Nos prédios construídos para as Caixas de Previdência, as passagens que ligam as ruas às entradas têm jardins tratados pelos moradores, e a diferença de cotas gerou um subsistema de circulação pedonal, talvez um dos aspectos onde a apropriação dos espaços livres mais concorre para uma qualificação da paisagem. Este subsistema sugere uma noção muito cara ao urbanismo público daquela era, o espaço vicinal, construído através de áreas intersticiais que medeiam entre público e privado, combinando características de ambos: são lugares acessíveis, embora menos imediatos ao passante, mas a acção individual, que selecciona e cuida estrelícias ou begónias ou brincos-de-princesa ou pequenas árvores de fruto, é determinante e claramente visível, como o são os espaços, raros, deixados sem qualquer cuidado.
Os embasamentos das torres das Caixas de Previdência também foram concebidos como espaços vazados de carácter público ou mesmo vicinal. As suas transformações subsequentes são muito variadas, fazendo esquecer que terão começado todos iguais. Poucos mantiveram a forma original de arcada aberta para uma praça. As praças converteram-se em parques de estacionamento, as arcadas foram fechadas e ficaram como espaços comuns da torre, ou arrecadações ou mercearias.

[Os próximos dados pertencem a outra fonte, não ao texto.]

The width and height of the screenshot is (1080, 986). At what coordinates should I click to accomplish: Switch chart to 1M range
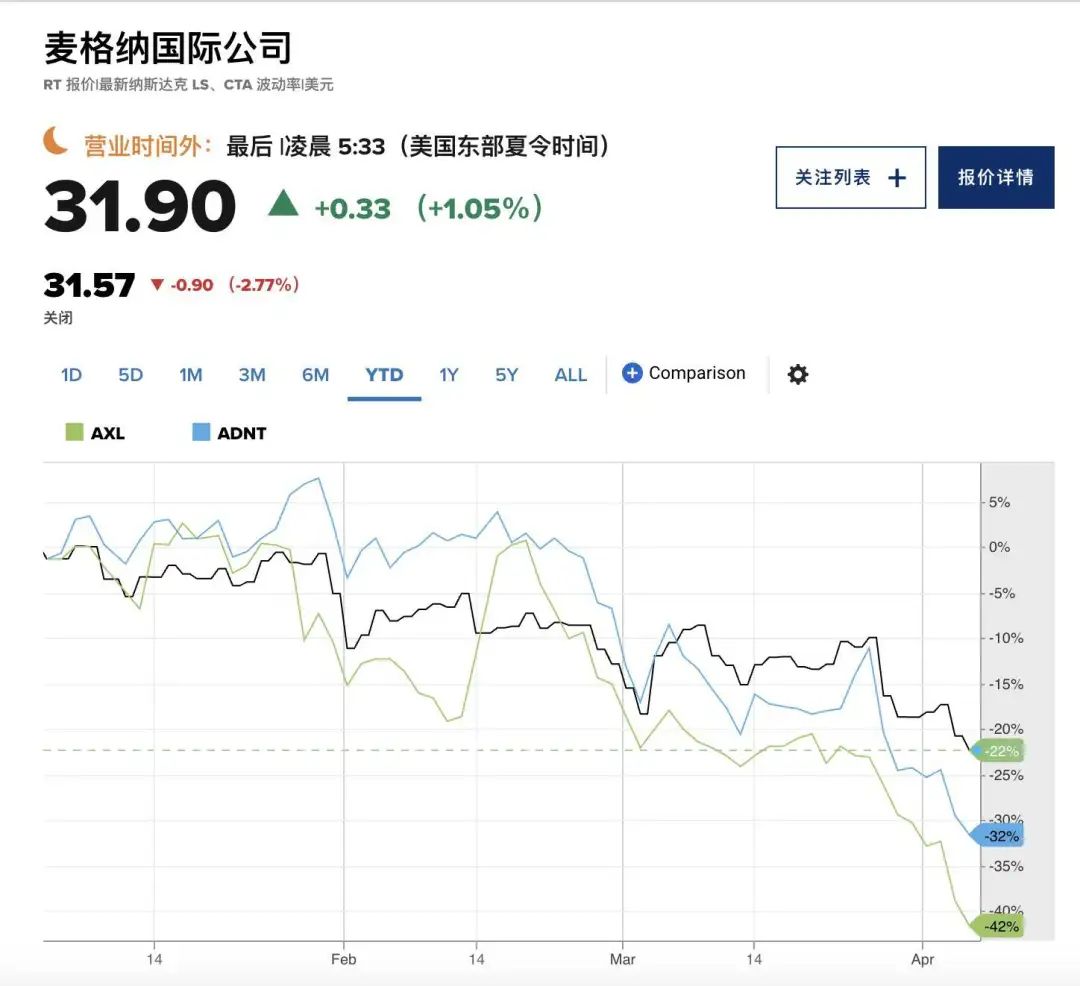(191, 375)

Foi também nos interstícios dos edifícios das Caixas de Previdência que aconteceu a densificação dos anos 2000 – isto é, o preenchimento de áreas livres com mais edificado. São novos prédios que não procuram qualquer compromisso formal com os da ICESA, e talvez isso tenha tido a intenção de quebrar o desenho uniforme e o betão à vista, que poderiam sugerir mais um bairro de habitação social do que uma vila. Mas é mais provável que decorra apenas duma rejeição daquela estética brutalista. Cabe a estes novos edifícios o mérito de ter introduzido uma componente comercial na área alta da vila. Mas se excluirmos a habitual esplanada, o espaço público previsto é limitado: uma praceta entalada entre muros de contenção e um interior livre de quarteirão onde o estacionamento e algumas ocupações de moradores disputam serenamente um espaço pouco qualificado na sua origem.
Os equipamentos e espaços públicos introduzidos pela Câmara Municipal de Loures ao longo dos anos seguem esta mesma lógica de romper com a natureza algo auto-contida do ‘parque residencial’ primevo, que entretanto também já não está isolado, mas rodeado de outras urbanizações, algumas das quais, no discurso dos habitantes, vêm os seus nomes – Quinta da Caldeira, Maria Veleda, Cidade Nova, Bela Vista, Santo André – subsumidos em Santo António dos Cavaleiros, comprovando que são percepcionados e habitados como um todo. E será deste todo, e dos interstícios entre os diferentes fragmentos que o compõem, que qualquer intervenção integradora terá que partir. Gonçalo Ribeiro Telles e Alberto Reaes Pinto deram o mote original, os habitantes souberam elevá-lo. Caberá ao futuro – e a passagem da nova linha do metro abre aqui uma grande oportunidade – tomar tudo o que existe e alcançar o que não foi (ainda) nunca conseguido em Santo António dos Cavaleiros; uma esfera pública vibrante, segura e bela, como se ambicionou desde que as quintas do antigo casal começaram a desaparecer sob fundações e estaleiros de obras.